If medications cost less, patients would be more likely to take them, and take them correctly. In January 2012, Pharmacy & Therapeutics published a review of 160 studies, which revealed a significant connection between higher drug costs and lower medication-adherence rates.

Studies also validate the connection between medication use and health outcomes, and the fact that taking medications correctly prevents a reliance on costly forms of care. A 2018 review published by BMJ Open found that “medication non-adherence places a significant cost burden on healthcare systems.” It found that medication non-adherence leads to per-person costs of up to $52,341. The review noted that “the correlation between increased non-adherence and higher disease prevalence should be used to inform policymakers to help circumvent avoidable costs to the healthcare system.”

Ultimately, as DIR fee relief would lead to lower cost-sharing, to enhanced medication adherence, and to better health and reduced reliance on costly care, DIR fee relief ultimately would lead to reductions in overall healthcare costs.

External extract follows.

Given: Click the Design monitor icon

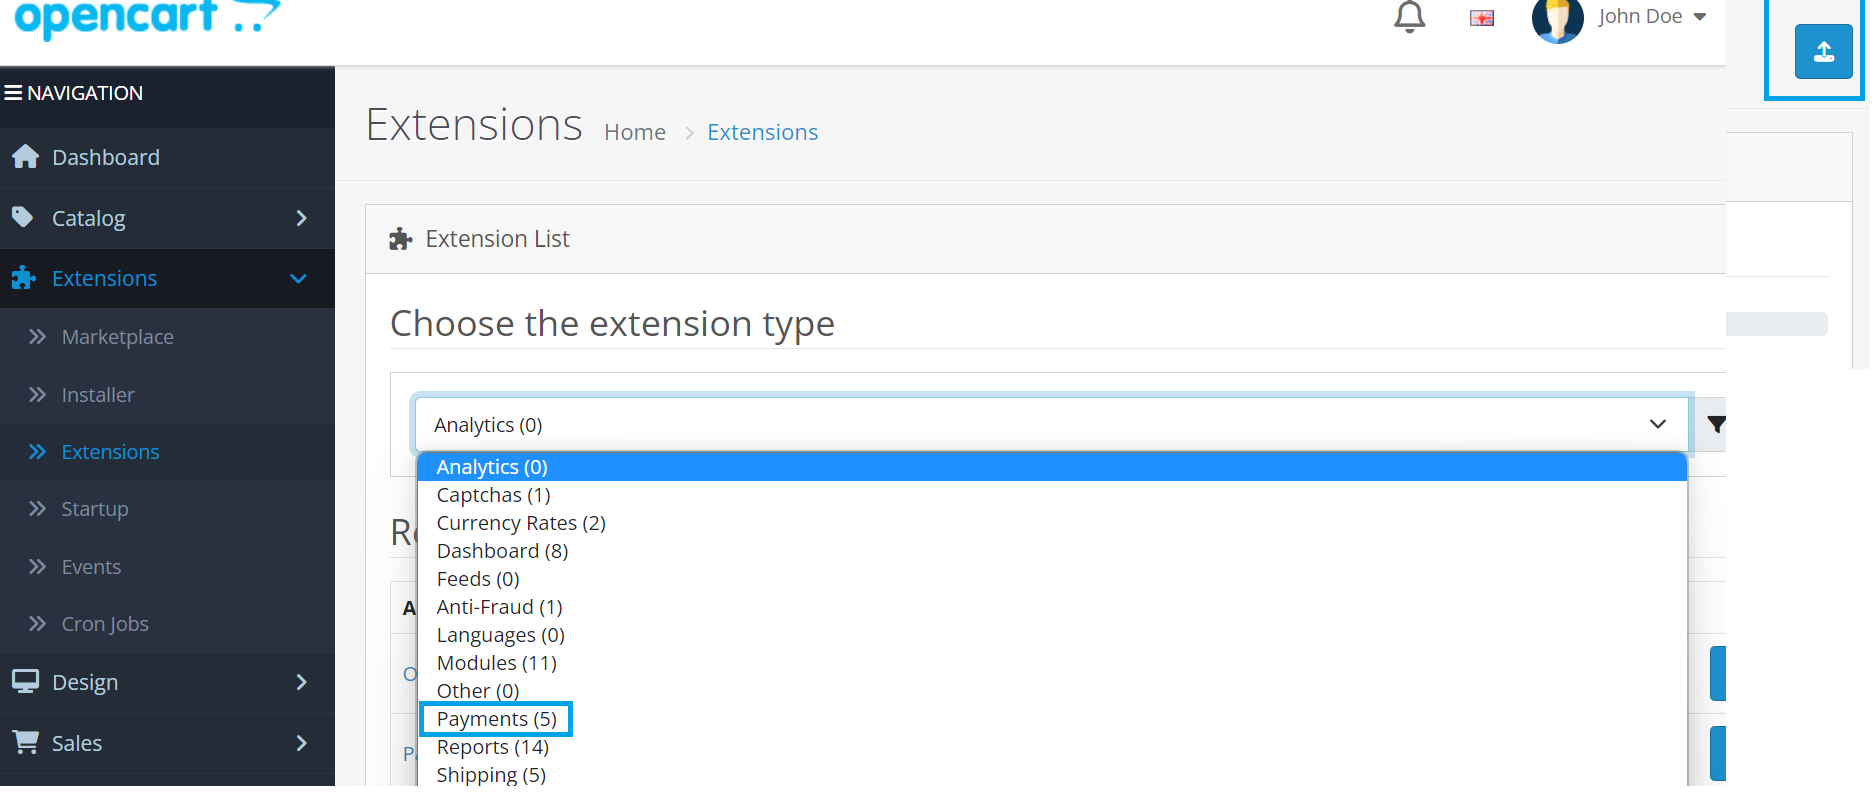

A March 2019 Medical Care study found that if 25 percent of hypertension patients who did not take their medications were to change course and do so, Medicare could save $13.7 billion annually. Over 100,000 emergency department visits and 7 million inpatient hospital days would be prevented.

This four-part sequence provides compelling reason to advance DIR fee reform. However, a study published April 19, 2019, in JAMA Network Open by the American Medical Association bolsters the case. The study found that pharmacy closures led to “an immediate statistically and clinically significant decline in adherence” among patients taking cardiovascular medications. Indeed, pharmacies are closing as a direct result of DIR fees, because below-cost reimbursement is not sustainable. Let us not forget, in its proposed Medicare rule, CMS declared that pharmacy DIR fees grew 45,000 percent between 2010 and 2017 — with much of the high growth after 2012.

It is time to reduce patients’ out-of-pocket costs, improve medication adherence, improve health, and reduce overall costs to the government. DIR fee relief remains central to that vision.